== Data records

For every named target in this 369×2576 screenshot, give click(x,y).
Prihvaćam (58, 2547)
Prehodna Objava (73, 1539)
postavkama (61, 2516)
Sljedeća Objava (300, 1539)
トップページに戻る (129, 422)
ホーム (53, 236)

====

• [The problem]:
Each entry in the data must be copied exactly.

• [Exercise output]:
For every named target in this 369×2576 screenshot, give click(x,y).
Prihvaćam (58, 2547)
Prehodna Objava (73, 1539)
postavkama (61, 2516)
Sljedeća Objava (300, 1539)
トップページに戻る (129, 422)
ホーム (53, 236)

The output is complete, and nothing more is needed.